The report said it found the corrections department’s actions “were deeply flawed and risked the health and lives of the medically vulnerable incarcerated persons.”

COVID-19 cases skyrocketed in San Quentin prison after late-May transfers from another prison with a coronavirus outbreak.
COVID-19 cases skyrocketed in San Quentin prison after late-May transfers from another prison with a coronavirus outbreak.
OIG

The office of Gov. Gavin Newsom (D) did not immediately respond to a request for comment. In a joint statement from the state corrections department and its health care services, a spokesperson said that “many factors” involved in the transfers were “not reflected in the report,” adding that “some mistakes were made” and the department has since made changes to the transfer process.

An appellate court judge in October ordered San Quentin prison’s population to be reduced by half, calling the COVID-19 outbreak there “the worst epidemiological disaster in California correctional history.” The state Supreme Court later put the ruling on hold, sending the case back down to a lower court.

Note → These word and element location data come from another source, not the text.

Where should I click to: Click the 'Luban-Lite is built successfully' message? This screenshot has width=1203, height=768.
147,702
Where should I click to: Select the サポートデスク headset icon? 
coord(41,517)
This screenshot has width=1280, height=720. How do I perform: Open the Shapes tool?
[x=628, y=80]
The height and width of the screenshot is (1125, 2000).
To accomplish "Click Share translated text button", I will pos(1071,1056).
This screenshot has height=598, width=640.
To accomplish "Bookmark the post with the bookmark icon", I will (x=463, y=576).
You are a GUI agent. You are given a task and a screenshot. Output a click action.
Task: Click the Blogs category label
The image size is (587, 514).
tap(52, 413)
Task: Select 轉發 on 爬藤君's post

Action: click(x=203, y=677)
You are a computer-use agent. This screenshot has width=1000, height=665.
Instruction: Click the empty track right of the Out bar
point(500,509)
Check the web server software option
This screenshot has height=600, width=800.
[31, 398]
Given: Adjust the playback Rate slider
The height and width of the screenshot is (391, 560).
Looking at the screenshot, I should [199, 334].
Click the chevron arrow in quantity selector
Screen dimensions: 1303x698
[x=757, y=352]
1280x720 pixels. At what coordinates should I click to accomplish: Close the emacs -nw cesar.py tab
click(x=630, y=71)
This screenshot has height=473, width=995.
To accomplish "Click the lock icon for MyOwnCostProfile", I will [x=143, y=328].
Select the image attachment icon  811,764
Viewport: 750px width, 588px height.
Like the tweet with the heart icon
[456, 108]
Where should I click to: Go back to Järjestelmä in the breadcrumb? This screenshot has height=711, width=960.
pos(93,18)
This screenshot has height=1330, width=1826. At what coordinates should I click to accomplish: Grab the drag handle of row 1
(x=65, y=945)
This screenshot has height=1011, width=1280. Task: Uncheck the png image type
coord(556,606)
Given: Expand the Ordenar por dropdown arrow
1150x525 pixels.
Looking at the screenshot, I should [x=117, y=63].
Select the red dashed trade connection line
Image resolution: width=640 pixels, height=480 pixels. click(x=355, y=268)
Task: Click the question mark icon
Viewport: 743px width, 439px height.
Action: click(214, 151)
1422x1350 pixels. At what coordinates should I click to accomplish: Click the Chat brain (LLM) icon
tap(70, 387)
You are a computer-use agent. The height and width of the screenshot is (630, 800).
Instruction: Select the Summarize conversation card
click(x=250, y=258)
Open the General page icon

Coronavirus outbreaks have not been isolated to San Quentin. In late December, coronavirus cases skyrocketed across the state’s prisons, with outbreaks in over a dozen of the 35 state prisons and nearly 1 in 10 people in state prisons with active infections. While case numbers have since decreased in prisons, as they have across the state, half a dozen prisons currently have outbreaks with over 100 active cases.

Over the past year, 195 incarcerated people and 22 staff have died from COVID-19 in California prisons.

People incarcerated in California’s prisons are disproportionately BlackBlack people make up only 6% of the state’s residents, but over a quarter of the prison population. Nationwide, Black people are nearly four times as likely as white people to be hospitalized with the virus and three times as likely to die.

While California’s prison population has been reduced by over 24,000 people since March, bringing the prison population down to around 90,000 — the state’s lowest prison population in three decades — advocates say that is not enough as COVID-19 continues to spread and kill people.

Last weekend, protesters drove in a car caravan across the San Francisco Bay Bridge calling for Newsom to release more people from prisons, with banners reading, “no state executions by COVID-19.”